Material to process: Begin

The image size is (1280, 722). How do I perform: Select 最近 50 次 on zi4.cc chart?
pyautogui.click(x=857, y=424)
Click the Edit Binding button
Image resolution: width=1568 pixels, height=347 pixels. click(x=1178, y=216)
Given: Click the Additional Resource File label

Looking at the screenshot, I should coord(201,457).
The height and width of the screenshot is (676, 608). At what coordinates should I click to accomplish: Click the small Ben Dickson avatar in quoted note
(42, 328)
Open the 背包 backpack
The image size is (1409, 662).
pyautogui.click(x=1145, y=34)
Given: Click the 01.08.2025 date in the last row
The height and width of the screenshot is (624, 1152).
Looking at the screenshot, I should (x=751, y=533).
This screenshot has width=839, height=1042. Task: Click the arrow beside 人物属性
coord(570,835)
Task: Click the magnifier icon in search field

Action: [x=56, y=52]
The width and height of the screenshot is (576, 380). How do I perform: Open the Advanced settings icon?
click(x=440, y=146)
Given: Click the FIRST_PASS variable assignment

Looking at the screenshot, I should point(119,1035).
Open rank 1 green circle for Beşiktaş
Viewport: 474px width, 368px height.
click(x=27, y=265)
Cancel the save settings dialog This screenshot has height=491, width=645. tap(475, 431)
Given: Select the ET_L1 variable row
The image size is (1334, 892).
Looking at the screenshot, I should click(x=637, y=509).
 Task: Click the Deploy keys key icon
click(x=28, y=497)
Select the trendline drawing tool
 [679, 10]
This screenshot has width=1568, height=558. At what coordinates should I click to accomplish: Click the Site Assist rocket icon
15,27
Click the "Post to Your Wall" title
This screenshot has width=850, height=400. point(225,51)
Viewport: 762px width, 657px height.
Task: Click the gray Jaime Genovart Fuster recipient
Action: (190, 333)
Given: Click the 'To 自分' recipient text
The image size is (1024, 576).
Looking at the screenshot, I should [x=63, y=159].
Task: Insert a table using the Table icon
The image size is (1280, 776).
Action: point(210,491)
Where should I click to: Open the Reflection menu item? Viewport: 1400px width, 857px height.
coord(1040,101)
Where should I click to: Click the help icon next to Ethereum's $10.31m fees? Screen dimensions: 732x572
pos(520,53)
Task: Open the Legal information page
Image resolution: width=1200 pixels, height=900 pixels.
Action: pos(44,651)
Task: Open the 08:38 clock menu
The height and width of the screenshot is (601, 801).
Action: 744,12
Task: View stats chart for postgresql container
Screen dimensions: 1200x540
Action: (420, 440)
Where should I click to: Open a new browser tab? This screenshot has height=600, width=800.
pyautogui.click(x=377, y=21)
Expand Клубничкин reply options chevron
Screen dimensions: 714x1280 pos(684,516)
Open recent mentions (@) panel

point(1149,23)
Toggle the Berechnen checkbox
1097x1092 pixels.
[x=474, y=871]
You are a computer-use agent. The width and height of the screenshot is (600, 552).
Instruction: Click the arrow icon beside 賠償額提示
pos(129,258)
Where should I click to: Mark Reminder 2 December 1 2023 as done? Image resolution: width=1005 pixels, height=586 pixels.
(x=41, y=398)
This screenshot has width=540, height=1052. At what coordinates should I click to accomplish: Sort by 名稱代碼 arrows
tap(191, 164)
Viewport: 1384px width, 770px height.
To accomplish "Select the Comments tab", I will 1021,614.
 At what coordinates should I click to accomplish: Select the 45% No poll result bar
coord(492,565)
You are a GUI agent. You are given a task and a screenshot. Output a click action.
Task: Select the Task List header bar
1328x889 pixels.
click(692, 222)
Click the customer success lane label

Material to process: End

Work instruction: Every line of the records should be reproduced exactly.

Result of the exercise:
The image size is (1280, 722). How do I perform: Select 最近 50 次 on zi4.cc chart?
pyautogui.click(x=857, y=424)
Click the Edit Binding button
Image resolution: width=1568 pixels, height=347 pixels. click(x=1178, y=216)
Given: Click the Additional Resource File label

Looking at the screenshot, I should coord(201,457).
The height and width of the screenshot is (676, 608). At what coordinates should I click to accomplish: Click the small Ben Dickson avatar in quoted note
(42, 328)
Open the 背包 backpack
The image size is (1409, 662).
pyautogui.click(x=1145, y=34)
Given: Click the 01.08.2025 date in the last row
The height and width of the screenshot is (624, 1152).
Looking at the screenshot, I should (x=751, y=533).
This screenshot has width=839, height=1042. Task: Click the arrow beside 人物属性
coord(570,835)
Task: Click the magnifier icon in search field

Action: [x=56, y=52]
The width and height of the screenshot is (576, 380). How do I perform: Open the Advanced settings icon?
click(x=440, y=146)
Given: Click the FIRST_PASS variable assignment

Looking at the screenshot, I should point(119,1035).
Open rank 1 green circle for Beşiktaş
Viewport: 474px width, 368px height.
click(x=27, y=265)
Cancel the save settings dialog This screenshot has height=491, width=645. tap(475, 431)
Given: Select the ET_L1 variable row
The image size is (1334, 892).
Looking at the screenshot, I should click(x=637, y=509).
 Task: Click the Deploy keys key icon
click(x=28, y=497)
Select the trendline drawing tool
 [679, 10]
This screenshot has width=1568, height=558. At what coordinates should I click to accomplish: Click the Site Assist rocket icon
15,27
Click the "Post to Your Wall" title
This screenshot has width=850, height=400. point(225,51)
Viewport: 762px width, 657px height.
Task: Click the gray Jaime Genovart Fuster recipient
Action: (190, 333)
Given: Click the 'To 自分' recipient text
The image size is (1024, 576).
Looking at the screenshot, I should [x=63, y=159].
Task: Insert a table using the Table icon
The image size is (1280, 776).
Action: point(210,491)
Where should I click to: Open the Reflection menu item? Viewport: 1400px width, 857px height.
coord(1040,101)
Where should I click to: Click the help icon next to Ethereum's $10.31m fees? Screen dimensions: 732x572
pos(520,53)
Task: Open the Legal information page
Image resolution: width=1200 pixels, height=900 pixels.
Action: pos(44,651)
Task: Open the 08:38 clock menu
The height and width of the screenshot is (601, 801).
Action: 744,12
Task: View stats chart for postgresql container
Screen dimensions: 1200x540
Action: (420, 440)
Where should I click to: Open a new browser tab? This screenshot has height=600, width=800.
pyautogui.click(x=377, y=21)
Expand Клубничкин reply options chevron
Screen dimensions: 714x1280 pos(684,516)
Open recent mentions (@) panel

point(1149,23)
Toggle the Berechnen checkbox
1097x1092 pixels.
[x=474, y=871]
You are a computer-use agent. The width and height of the screenshot is (600, 552).
Instruction: Click the arrow icon beside 賠償額提示
pos(129,258)
Where should I click to: Mark Reminder 2 December 1 2023 as done? Image resolution: width=1005 pixels, height=586 pixels.
(x=41, y=398)
This screenshot has width=540, height=1052. At what coordinates should I click to accomplish: Sort by 名稱代碼 arrows
tap(191, 164)
Viewport: 1384px width, 770px height.
To accomplish "Select the Comments tab", I will 1021,614.
 At what coordinates should I click to accomplish: Select the 45% No poll result bar
coord(492,565)
You are a GUI agent. You are given a task and a screenshot. Output a click action.
Task: Select the Task List header bar
1328x889 pixels.
click(692, 222)
Click the customer success lane label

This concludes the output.